Data Loading into Snowflake powered by Metadata

As a modern, cloud-centred data warehouse, Snowflake delivers an integrated, extensible platform with parallel data processing, effortless scaling and full SQL support. More and more businesses are deploying or migrating their databases to the cloud, enabling a long-term strategy to maximize their data assets. The actual process of migrating to the cloud can be challenging.

Typically, the process of loading data into Snowflake starts by exporting data from homogenous or heterogeneous sources with specialized software or ELT/ETL software. The data is placed in an external (S3, Azure Blob, GCS) or internal (Snowflake) stage, from where it is ingested into a Snowflake table via a SQL command. While compression and encryption is automatically handled by Snowflake during ingestion, this needs to be handled by the user in the previous steps.

Many businesses plan to migrate from a SQL Server on premise solution to Snowflake, potentially affecting hundreds to thousands of tables and numerous data sources (e.g. salesforce, SAP). In-house solutions for this process might introduce automation scripts that leverage the metadata and complex transformations. New structures in the underlying data need to be hand coded for this approach. Modern tools for ETL and ELT processes offer encompassing solutions for transformations and orchestration but are often costly and automation is not readily available.
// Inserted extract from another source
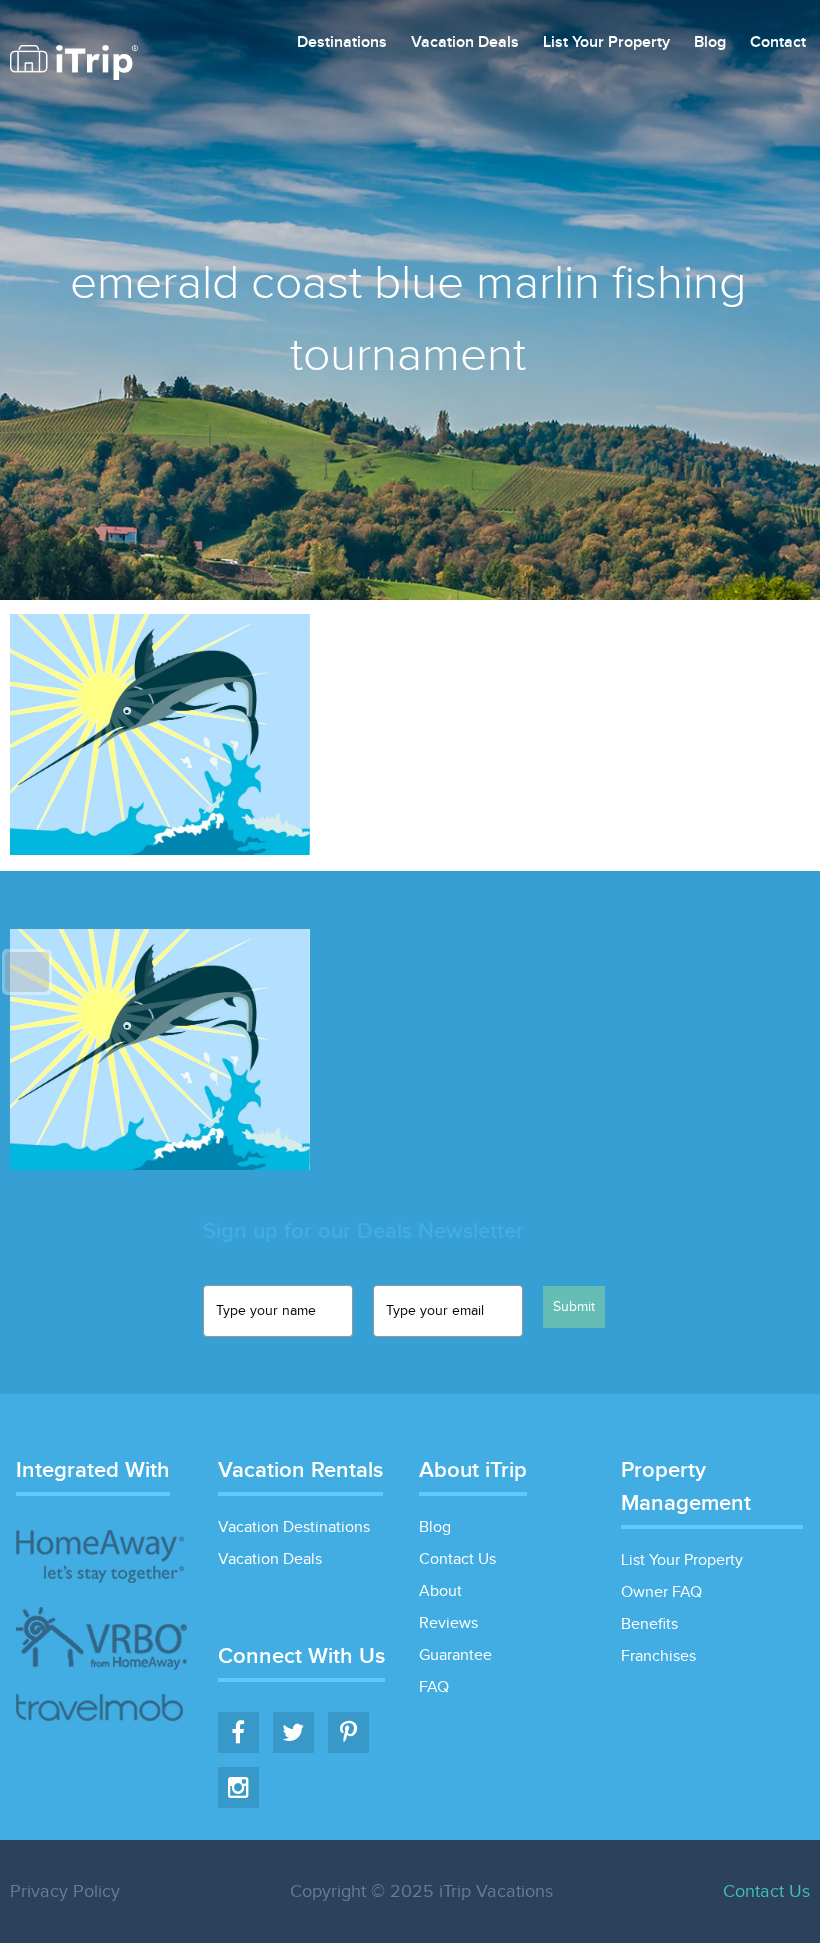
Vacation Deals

A metadata driven approach, for example by integrating with Matillion, can drastically improve the time to value. When automated data orchestration pipelines are required, the priorities can be summarized with the following points:

Fast track to automation for newly introduced data sources and tables by configuring meta data in the existing framework
Usage of generic, readily available connectors
Data is exported from the source, staged in a cloud object store…
…and then ingested as a table into Snowflake (landing)
From the landing inside Snowflake, the data is transformed to be available in a Data Lake or Operational Data Store
As an option, this process can support the validation of data quality rules, change data capture and slowly changing dimensions

When a single Snowflake account is used to handle multiple environments such as Development, Production, Quality Assurance etc., care needs to be applied when setting up users, roles, warehouses and databases to avoid collisions and the escalation of problems. Global roles (Administrators) should only be used sparingly, while the specific environments are worked on, managed and maintained by specialized roles. New users should only be assigned specific roles and permissions, while data loading jobs are restricted to a particular user.

In a data lake, which is seen as a repository for raw format data, the structure of the source system usually remains unchanged. Here, a metadata-driven approach to a data lake offers a robust, modular solution with fast development and implementation of changes. The ease of maintenance can prevent the deterioration into a data swamp. This is achieved with a specialized metadata table that keeps track of the following information:

Source system designator
The name of the source object
A source prefix for easy identification
The name of the landing database
Identification of the landing schema
The names of the landing database, schema and table
A delta identifier column if the source delivers incremental data
2 columns for the minimum and maximum date for the delta identifier, respectively
A priority tag if necessary
Additional WHERE clauses applied to the source
Information relevant for audit processes (e.g. creation and update date)

The main job for this process queries the metadata either concurrently or sequentially and then loads the data from source to landing, e.g. from Salesforce, SQL Server or another DBMS to S3 or an Azure Blob storage, in the form of AVRO, Parquet etc. A second job loads the data from the landing location to the data lake. The parameters for the loading are derived from the metadata table, while at every step, an audit/error notification framework is called. The transfer of around a billion records with a slowly changing dimension of type 2 from landing to data lake takes only slightly above one hour in tests.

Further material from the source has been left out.